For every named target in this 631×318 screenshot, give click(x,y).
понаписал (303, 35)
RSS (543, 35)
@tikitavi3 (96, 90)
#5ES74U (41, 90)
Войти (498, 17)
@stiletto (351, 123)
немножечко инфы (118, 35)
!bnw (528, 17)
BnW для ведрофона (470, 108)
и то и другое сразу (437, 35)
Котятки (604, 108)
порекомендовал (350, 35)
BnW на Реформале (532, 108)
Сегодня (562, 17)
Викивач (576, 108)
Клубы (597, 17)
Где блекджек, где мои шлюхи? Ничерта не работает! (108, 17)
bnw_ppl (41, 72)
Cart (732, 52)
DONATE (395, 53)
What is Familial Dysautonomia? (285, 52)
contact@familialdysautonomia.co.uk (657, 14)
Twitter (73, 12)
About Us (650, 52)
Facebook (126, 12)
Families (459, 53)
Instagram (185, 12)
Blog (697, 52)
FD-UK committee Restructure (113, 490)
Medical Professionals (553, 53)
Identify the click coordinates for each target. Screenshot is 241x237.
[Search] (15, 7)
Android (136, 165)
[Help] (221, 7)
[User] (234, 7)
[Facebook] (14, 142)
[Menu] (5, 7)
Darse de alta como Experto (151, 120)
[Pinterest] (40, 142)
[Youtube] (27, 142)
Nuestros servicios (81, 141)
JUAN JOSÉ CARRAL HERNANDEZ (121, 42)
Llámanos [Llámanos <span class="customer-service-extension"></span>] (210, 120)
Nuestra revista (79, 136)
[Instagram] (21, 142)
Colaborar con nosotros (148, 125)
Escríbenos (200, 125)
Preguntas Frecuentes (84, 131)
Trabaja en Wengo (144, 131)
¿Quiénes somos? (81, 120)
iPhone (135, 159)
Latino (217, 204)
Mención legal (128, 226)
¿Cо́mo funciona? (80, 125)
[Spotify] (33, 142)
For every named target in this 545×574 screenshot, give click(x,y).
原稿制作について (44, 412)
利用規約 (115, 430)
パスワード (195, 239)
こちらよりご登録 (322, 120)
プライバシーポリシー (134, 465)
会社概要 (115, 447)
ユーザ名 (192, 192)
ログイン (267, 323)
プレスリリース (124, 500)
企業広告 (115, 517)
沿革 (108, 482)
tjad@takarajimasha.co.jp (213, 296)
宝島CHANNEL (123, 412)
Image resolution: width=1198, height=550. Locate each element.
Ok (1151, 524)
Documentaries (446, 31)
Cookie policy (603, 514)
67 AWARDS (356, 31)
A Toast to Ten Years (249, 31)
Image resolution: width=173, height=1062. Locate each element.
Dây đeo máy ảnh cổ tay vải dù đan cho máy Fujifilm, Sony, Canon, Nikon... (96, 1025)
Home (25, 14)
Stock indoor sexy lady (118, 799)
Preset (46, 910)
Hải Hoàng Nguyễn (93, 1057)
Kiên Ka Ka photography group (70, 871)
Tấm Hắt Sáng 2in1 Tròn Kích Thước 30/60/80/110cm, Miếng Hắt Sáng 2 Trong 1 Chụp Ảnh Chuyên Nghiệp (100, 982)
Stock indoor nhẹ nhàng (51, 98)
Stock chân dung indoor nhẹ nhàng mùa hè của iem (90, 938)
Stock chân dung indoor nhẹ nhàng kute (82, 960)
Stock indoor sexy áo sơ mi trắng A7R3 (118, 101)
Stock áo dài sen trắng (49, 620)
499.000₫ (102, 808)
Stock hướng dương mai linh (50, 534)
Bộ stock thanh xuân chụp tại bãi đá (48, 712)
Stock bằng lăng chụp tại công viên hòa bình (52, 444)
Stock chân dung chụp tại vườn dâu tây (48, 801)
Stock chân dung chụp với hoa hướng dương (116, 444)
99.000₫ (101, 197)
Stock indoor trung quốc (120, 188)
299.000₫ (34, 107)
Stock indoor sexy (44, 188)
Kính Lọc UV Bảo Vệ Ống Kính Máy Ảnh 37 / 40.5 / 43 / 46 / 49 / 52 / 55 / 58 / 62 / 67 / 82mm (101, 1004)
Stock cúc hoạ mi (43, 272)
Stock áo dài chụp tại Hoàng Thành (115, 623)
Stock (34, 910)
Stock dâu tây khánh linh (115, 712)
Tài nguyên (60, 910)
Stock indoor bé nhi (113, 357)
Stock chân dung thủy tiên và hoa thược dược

---

• _Given problem_
Copy everything from the line containing "Stock indoor sexy (44, 188)" down to the end of the entries, requests included, and add 43 to every number in the coordinate answers.

• _Exercise solution_
Stock indoor sexy (87, 231)
Kính Lọc UV Bảo Vệ Ống Kính Máy Ảnh 37 / 40.5 / 43 / 46 / 49 / 52 / 55 / 58 / 62 / 67 / 82mm (144, 1047)
Stock cúc hoạ mi (86, 315)
Stock áo dài chụp tại Hoàng Thành (158, 666)
Stock (77, 953)
Stock dâu tây khánh linh (158, 755)
Tài nguyên (103, 953)
Stock indoor bé nhi (156, 400)
Stock chân dung thủy tiên và hoa thược dược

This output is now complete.